By adopting SHAP within our XAI framework, we aim to enhance the understanding and trustworthiness of deep learning models, thereby fostering broader adoption and application in real-world scenarios, that is to sift through user tweets that can elucidate the causes of depression. Beyond providing reasonable explanations, these tweets should also contribute to depression intervention. Through SHAP, we can grasp the tendency of depressive emotions within the text. Our model visualization can identify the words contributing most significantly to depression and their respective texts, aiding in the identification of depression.

4 Results

First, we describe the linguistic features of HGC and AIGC and summarize the different linguistic features; second, we attempt to use deep learning models to observe the feasibility of assisting psychological counselors with AIGC. Third, use SHAP values to observe the interpretability of text in both HGC and AIGC.

4.1 Linguistic analysis

We undertake thorough human evaluations and linguistic analyses on both HGC and AIGC, unveiling intriguing patterns exhibited by both. These discoveries not only aid in discerning whether language models generate specific content but also offer valuable insights into the future direction language models should take. We will analyze it from the following four aspects in Figure 3.

Figure 3
www.frontiersin.org

Figure 3 Differences in linguistic analysis HGC and AIGC. (A) Part-of-speech analysis between HGC and AIGC. (B) Top-20 dependency relations between HGC and AIGC. (C) Top-20 dependency distances relations between HGC and AIGC. (D) Sentiment analysis of HGC and AIGC.

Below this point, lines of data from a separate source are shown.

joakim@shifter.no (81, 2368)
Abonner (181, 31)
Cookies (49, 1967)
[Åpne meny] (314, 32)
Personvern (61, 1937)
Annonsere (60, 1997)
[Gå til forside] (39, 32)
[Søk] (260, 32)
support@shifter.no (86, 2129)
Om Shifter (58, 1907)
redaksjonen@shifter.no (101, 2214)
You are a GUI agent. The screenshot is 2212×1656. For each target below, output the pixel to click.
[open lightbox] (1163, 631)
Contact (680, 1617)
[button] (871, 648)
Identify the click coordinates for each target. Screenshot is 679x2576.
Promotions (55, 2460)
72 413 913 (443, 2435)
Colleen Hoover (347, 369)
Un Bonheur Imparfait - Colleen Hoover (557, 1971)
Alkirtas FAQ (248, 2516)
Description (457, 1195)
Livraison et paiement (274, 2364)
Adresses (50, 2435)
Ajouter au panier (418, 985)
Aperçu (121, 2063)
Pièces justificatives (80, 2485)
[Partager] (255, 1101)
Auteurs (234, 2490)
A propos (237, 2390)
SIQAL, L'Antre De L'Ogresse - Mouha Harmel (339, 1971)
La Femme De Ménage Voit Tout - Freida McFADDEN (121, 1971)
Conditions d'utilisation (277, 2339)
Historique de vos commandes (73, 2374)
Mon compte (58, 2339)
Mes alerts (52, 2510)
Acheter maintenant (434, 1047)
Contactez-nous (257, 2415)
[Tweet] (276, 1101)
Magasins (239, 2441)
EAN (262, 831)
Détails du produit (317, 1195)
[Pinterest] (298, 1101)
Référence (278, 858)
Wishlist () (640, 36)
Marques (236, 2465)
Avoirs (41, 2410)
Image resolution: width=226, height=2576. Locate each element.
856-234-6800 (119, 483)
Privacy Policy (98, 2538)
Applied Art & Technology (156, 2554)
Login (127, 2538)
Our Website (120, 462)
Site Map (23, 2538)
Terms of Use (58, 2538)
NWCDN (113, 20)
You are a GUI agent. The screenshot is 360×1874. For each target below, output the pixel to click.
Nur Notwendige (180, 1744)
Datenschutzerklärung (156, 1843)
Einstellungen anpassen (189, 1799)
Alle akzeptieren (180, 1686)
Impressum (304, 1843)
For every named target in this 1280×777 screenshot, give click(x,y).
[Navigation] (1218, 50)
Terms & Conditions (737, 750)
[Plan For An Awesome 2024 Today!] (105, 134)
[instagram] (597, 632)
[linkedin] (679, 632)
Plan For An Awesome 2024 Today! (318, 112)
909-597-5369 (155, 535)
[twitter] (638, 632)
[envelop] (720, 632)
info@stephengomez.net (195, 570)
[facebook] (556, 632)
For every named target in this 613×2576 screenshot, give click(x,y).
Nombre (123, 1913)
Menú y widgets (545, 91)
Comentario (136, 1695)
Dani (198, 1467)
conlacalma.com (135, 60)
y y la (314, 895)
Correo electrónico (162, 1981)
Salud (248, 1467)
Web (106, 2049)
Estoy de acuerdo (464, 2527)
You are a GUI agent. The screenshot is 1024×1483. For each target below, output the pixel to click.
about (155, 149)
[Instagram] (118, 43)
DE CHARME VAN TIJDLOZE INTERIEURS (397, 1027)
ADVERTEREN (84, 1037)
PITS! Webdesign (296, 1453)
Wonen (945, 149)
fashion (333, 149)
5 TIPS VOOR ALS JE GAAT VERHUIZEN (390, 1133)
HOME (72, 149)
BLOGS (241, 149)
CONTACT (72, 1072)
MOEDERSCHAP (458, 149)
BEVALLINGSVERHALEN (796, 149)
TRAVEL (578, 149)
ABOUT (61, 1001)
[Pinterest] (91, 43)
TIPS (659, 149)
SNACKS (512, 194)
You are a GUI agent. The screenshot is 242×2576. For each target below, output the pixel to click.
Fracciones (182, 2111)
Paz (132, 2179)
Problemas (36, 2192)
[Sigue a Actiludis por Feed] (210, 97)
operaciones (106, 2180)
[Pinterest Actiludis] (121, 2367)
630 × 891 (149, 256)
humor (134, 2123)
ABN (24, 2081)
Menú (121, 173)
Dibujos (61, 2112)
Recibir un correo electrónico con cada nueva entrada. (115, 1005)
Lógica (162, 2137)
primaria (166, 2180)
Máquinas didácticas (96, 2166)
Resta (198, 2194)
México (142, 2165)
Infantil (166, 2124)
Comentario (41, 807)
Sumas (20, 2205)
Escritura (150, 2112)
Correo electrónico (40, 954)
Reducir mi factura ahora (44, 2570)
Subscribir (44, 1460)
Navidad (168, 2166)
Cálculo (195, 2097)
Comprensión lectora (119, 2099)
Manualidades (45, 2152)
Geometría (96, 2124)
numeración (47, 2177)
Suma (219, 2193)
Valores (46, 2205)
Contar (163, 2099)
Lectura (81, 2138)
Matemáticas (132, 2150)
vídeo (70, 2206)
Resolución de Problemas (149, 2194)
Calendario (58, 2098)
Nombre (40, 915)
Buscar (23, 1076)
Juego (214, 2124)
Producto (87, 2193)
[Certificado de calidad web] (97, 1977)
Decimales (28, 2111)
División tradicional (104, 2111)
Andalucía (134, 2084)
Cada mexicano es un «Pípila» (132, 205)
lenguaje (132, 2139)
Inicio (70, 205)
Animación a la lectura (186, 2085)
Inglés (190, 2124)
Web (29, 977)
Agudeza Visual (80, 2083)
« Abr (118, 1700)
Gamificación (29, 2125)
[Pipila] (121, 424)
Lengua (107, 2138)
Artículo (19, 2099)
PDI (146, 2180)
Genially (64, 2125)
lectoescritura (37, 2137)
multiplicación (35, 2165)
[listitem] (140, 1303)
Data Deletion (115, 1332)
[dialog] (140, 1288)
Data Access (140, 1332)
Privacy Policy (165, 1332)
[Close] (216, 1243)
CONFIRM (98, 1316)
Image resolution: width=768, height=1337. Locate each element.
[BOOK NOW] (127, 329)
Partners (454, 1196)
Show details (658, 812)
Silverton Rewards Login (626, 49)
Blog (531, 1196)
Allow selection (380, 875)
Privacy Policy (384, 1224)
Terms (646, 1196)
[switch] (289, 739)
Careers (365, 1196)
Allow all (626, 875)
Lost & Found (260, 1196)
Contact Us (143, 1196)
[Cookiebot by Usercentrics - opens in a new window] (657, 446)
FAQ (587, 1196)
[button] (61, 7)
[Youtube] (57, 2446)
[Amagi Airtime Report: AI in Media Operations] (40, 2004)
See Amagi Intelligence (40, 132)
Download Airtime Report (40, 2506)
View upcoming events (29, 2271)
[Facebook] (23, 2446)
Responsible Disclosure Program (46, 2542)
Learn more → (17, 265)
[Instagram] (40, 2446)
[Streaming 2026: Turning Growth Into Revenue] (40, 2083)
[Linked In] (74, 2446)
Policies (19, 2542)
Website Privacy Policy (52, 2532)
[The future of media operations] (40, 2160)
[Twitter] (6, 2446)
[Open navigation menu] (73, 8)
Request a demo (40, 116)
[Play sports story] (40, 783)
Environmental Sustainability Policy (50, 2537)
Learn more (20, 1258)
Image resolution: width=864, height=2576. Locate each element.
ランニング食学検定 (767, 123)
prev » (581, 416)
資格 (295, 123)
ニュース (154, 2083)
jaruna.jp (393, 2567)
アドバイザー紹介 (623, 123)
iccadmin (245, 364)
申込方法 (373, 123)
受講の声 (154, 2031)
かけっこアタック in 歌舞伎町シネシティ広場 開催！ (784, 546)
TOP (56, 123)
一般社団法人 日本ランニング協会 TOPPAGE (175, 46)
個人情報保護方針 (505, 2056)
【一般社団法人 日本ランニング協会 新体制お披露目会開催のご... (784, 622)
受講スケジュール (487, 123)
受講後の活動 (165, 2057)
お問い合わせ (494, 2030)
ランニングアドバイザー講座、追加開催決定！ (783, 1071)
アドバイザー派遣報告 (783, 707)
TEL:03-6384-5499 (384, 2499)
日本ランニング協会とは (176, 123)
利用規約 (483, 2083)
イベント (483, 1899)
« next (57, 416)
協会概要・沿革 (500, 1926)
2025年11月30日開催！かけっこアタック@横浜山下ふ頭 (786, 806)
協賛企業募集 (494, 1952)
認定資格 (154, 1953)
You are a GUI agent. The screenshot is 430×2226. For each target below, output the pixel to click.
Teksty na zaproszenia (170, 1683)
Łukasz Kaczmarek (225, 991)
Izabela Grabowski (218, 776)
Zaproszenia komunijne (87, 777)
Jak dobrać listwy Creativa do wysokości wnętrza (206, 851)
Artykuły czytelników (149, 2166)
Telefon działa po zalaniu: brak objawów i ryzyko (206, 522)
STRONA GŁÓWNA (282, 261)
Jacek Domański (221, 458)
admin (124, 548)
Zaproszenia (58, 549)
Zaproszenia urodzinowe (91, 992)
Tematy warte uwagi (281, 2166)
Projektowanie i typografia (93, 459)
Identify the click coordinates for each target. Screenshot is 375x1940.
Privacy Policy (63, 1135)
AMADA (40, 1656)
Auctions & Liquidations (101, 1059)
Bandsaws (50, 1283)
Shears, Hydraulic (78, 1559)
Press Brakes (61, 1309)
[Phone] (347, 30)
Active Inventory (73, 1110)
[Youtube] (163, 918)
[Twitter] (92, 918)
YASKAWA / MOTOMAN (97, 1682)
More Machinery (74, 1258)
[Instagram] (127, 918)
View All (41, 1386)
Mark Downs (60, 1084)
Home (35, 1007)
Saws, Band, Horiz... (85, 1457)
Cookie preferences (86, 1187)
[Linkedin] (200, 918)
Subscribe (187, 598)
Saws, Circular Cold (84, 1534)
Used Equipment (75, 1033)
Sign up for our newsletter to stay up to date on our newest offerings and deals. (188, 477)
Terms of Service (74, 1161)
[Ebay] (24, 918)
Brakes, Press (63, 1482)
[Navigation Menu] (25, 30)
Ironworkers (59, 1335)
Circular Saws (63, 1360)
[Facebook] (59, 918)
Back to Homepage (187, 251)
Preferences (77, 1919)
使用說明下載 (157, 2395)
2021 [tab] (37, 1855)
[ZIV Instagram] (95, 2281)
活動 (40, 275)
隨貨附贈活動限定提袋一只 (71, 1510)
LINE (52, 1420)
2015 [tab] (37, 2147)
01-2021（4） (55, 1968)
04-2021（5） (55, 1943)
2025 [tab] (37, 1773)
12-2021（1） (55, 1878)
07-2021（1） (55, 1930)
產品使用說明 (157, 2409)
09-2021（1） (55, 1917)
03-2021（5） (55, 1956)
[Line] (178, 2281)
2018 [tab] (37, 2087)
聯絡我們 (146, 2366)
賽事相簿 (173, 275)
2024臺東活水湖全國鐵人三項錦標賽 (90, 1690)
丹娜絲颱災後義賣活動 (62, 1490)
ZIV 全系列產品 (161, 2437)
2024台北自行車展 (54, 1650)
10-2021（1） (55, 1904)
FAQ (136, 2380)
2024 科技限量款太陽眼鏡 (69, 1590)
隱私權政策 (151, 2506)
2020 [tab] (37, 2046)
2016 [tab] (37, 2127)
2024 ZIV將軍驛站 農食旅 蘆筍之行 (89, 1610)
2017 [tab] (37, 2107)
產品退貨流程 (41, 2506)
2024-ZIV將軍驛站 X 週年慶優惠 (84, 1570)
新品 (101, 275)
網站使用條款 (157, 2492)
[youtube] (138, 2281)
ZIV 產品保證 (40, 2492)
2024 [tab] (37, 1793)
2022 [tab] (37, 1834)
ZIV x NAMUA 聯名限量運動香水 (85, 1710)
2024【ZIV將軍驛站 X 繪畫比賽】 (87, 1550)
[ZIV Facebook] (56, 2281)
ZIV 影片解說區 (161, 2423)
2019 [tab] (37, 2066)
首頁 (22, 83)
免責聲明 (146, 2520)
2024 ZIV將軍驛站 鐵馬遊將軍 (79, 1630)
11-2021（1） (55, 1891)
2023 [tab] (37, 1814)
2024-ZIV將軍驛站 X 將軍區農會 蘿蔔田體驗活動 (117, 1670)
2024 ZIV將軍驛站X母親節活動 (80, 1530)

Our comprehensive linguistic analysis of HGC and AIGC reveals intriguing patterns. A part-of-speech (POS) analysis shows AIGC’s higher utilization of nouns, contributing to information conveyance and objectivity, while HGC uses more pronouns for entity reference. Both employ similar proportions of verbs, adjectives, and adverbs. AIGC also uses more coordinating conjunctions, indicating a higher prevalence of coordinated structures. A dependency-syntactic-parsing (DEP) analysis reveals both HGC and AIGC effectively convey subject-verb relationships, adverbial modifiers, and direct objects. Divergences emerge in the frequency of specific roles. AIGC leans towards attributes and prepositional modifiers, enriching its text with details. In contrast, humans use more complements, providing extra information on subjects or objects, often expressing opinions or states of being.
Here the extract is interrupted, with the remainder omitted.